Description of the task
Look below for the line containing "Massive data centre scheme out for consultation (93, 633)" and the line containing "admin (112, 1320)"; repeat exactly those two lines and all lines between them, and nothing else.

Data excerpts
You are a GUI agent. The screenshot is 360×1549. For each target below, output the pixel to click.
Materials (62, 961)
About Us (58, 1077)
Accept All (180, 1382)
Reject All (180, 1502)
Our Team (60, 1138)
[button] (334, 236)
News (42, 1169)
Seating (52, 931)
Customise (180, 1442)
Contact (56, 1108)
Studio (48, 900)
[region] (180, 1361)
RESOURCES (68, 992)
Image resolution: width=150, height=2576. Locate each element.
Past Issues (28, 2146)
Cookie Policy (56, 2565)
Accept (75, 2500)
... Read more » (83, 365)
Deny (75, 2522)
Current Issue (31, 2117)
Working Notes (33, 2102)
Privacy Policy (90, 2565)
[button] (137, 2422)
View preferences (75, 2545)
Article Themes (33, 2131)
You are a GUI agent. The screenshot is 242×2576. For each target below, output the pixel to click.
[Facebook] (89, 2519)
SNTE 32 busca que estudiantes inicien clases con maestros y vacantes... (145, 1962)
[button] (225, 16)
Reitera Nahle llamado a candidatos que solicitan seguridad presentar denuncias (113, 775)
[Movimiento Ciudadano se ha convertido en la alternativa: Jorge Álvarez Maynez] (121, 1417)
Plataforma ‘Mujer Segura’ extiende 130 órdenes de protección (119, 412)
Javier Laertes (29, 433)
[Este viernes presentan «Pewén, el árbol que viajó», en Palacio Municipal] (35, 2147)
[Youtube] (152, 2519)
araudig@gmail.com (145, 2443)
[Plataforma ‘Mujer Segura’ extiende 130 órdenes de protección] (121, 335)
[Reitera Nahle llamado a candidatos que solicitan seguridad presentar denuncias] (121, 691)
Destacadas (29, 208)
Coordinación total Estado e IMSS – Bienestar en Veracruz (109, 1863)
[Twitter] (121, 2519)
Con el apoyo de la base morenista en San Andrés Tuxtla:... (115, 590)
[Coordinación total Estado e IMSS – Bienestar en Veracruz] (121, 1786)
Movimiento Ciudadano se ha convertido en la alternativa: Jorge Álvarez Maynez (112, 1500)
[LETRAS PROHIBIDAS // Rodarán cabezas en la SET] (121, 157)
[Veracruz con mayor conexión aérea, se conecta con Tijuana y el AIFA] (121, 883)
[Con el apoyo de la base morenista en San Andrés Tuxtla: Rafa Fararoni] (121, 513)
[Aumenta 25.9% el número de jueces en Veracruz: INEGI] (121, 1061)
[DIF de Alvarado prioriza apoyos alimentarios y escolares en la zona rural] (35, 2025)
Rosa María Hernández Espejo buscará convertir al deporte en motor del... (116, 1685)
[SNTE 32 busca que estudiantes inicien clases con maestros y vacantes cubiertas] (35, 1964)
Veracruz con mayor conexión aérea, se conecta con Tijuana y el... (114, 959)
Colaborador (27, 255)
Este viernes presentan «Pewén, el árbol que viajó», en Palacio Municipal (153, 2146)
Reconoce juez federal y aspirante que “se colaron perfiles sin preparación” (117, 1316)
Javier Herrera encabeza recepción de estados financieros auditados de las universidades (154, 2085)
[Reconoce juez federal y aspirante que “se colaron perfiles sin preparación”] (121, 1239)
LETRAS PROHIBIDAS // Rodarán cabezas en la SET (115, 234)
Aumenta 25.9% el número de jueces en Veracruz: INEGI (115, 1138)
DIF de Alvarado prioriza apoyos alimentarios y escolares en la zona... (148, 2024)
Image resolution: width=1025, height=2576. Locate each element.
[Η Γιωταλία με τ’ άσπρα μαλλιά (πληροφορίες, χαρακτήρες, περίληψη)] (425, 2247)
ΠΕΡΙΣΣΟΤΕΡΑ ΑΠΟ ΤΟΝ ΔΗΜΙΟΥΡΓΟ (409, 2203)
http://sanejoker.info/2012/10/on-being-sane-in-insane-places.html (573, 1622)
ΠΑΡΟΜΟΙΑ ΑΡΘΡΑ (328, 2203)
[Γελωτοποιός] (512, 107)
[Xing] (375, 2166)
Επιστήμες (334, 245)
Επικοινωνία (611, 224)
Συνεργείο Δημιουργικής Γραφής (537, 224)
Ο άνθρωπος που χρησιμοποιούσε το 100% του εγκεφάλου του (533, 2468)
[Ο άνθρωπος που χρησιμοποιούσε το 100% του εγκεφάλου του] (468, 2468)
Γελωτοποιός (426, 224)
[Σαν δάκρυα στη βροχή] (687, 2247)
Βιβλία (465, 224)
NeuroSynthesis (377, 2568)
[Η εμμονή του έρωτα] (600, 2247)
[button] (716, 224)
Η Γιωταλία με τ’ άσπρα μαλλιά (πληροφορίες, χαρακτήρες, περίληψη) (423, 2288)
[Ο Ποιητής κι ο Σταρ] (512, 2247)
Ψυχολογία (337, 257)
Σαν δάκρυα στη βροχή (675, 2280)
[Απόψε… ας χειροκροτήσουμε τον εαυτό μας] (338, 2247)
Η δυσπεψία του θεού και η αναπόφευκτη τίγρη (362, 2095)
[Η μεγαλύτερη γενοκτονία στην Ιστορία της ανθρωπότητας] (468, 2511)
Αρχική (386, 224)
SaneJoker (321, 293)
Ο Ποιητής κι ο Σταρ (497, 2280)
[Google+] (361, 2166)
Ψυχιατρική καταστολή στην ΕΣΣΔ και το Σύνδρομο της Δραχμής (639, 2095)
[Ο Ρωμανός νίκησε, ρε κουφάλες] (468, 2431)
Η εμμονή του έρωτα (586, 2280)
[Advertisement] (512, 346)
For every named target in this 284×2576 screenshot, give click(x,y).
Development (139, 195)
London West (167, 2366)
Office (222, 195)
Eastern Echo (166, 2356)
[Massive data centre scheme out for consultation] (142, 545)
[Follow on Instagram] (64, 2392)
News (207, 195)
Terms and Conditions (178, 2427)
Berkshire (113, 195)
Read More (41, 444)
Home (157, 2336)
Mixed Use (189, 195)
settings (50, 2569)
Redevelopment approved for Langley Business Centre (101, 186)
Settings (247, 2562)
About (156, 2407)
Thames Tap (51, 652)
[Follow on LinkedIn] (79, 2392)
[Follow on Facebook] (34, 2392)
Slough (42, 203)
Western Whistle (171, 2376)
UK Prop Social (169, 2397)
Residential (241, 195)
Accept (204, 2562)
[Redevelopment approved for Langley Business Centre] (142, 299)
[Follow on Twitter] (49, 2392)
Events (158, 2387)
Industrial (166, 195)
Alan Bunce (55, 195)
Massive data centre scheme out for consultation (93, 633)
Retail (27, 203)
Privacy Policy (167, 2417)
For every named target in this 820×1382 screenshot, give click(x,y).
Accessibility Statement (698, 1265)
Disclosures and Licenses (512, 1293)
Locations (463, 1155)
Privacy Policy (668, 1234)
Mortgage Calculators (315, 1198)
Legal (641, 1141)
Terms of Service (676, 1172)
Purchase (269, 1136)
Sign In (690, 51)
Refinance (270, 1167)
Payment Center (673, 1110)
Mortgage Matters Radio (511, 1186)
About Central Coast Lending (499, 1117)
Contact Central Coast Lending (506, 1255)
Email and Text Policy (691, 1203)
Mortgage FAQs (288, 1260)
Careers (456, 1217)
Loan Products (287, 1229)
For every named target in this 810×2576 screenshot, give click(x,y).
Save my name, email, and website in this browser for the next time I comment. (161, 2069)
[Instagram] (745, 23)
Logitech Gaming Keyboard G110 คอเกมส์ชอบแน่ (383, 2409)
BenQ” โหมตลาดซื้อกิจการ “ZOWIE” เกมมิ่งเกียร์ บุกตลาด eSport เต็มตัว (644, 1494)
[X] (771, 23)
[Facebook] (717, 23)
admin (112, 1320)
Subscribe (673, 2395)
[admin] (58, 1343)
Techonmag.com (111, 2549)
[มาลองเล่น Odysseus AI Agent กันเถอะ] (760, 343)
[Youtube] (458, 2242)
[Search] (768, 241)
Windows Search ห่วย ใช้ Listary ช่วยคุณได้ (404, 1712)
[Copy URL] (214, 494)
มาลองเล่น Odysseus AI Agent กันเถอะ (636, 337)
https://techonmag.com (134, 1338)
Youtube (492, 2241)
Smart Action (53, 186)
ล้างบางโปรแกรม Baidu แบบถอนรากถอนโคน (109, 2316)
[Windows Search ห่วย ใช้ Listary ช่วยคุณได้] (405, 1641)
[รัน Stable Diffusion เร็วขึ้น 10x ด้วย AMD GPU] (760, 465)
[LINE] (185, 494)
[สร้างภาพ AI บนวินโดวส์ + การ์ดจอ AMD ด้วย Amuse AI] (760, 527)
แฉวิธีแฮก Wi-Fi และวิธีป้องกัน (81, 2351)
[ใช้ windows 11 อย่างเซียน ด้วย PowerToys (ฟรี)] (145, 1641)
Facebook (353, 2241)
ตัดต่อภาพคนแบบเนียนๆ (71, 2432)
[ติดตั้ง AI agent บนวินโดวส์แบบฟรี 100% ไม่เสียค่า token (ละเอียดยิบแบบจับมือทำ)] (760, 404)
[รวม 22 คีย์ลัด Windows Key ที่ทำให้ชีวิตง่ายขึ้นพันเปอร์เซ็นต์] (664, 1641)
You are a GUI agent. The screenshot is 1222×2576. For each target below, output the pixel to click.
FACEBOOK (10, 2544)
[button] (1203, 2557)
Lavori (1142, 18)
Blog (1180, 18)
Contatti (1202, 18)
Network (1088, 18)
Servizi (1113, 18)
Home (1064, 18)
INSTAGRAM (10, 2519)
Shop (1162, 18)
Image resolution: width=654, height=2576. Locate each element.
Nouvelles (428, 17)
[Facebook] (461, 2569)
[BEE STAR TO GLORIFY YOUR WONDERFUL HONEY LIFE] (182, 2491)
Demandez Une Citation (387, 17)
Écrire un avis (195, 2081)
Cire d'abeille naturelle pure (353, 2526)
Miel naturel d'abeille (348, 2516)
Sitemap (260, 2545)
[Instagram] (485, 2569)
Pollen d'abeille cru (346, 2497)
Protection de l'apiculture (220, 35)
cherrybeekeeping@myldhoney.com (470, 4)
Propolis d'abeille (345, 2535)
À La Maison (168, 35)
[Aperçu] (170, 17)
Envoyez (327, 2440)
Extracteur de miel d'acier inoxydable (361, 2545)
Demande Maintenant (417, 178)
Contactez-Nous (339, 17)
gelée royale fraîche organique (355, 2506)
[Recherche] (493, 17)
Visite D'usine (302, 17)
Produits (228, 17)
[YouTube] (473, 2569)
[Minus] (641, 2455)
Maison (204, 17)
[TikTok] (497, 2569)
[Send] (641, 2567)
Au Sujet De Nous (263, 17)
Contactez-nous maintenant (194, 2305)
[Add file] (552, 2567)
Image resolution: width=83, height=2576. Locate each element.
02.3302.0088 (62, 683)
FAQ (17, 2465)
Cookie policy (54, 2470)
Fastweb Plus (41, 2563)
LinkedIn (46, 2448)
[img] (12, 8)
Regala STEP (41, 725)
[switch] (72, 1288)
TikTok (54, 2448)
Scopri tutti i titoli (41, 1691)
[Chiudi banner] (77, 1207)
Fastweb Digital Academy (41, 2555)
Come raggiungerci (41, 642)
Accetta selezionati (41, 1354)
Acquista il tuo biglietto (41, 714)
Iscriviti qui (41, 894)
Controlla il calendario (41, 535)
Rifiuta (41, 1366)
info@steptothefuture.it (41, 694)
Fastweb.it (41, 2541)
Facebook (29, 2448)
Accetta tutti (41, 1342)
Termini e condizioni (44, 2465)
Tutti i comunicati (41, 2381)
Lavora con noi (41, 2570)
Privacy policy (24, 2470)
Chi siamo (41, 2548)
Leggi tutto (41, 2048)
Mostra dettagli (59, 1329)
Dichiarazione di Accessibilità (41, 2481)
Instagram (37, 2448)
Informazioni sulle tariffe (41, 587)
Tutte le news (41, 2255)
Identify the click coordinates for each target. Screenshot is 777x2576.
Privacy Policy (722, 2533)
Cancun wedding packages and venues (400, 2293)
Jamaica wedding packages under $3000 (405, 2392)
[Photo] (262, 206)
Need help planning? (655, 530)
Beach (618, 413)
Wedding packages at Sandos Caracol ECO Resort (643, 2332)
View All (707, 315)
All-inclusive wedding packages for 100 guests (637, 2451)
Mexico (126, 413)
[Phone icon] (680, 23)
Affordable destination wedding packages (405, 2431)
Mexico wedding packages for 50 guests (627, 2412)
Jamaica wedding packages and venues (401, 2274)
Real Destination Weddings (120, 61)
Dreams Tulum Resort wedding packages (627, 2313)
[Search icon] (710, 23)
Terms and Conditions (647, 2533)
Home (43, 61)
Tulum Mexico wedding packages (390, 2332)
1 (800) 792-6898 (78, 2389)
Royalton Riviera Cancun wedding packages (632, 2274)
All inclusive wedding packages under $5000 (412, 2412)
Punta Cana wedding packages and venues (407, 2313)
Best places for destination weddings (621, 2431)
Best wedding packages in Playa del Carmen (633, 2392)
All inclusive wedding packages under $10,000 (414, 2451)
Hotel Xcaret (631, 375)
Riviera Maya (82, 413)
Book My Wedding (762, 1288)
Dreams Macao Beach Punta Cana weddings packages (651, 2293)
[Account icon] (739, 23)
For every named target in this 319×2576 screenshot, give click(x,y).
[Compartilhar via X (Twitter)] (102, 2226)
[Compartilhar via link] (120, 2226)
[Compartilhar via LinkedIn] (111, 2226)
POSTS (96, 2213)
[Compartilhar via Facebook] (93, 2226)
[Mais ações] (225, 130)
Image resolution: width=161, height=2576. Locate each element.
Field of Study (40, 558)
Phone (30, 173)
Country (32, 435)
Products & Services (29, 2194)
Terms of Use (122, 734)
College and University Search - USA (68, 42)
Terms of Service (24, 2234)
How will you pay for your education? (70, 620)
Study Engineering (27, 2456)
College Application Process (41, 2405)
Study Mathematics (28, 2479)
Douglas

Your solution
Massive data centre scheme out for consultation (93, 633)
Retail (27, 203)
Privacy Policy (167, 2417)
For every named target in this 820×1382 screenshot, give click(x,y).
Accessibility Statement (698, 1265)
Disclosures and Licenses (512, 1293)
Locations (463, 1155)
Privacy Policy (668, 1234)
Mortgage Calculators (315, 1198)
Legal (641, 1141)
Terms of Service (676, 1172)
Purchase (269, 1136)
Sign In (690, 51)
Refinance (270, 1167)
Payment Center (673, 1110)
Mortgage Matters Radio (511, 1186)
About Central Coast Lending (499, 1117)
Contact Central Coast Lending (506, 1255)
Email and Text Policy (691, 1203)
Mortgage FAQs (288, 1260)
Careers (456, 1217)
Loan Products (287, 1229)
For every named target in this 810×2576 screenshot, give click(x,y).
Save my name, email, and website in this browser for the next time I comment. (161, 2069)
[Instagram] (745, 23)
Logitech Gaming Keyboard G110 คอเกมส์ชอบแน่ (383, 2409)
BenQ” โหมตลาดซื้อกิจการ “ZOWIE” เกมมิ่งเกียร์ บุกตลาด eSport เต็มตัว (644, 1494)
[X] (771, 23)
[Facebook] (717, 23)
admin (112, 1320)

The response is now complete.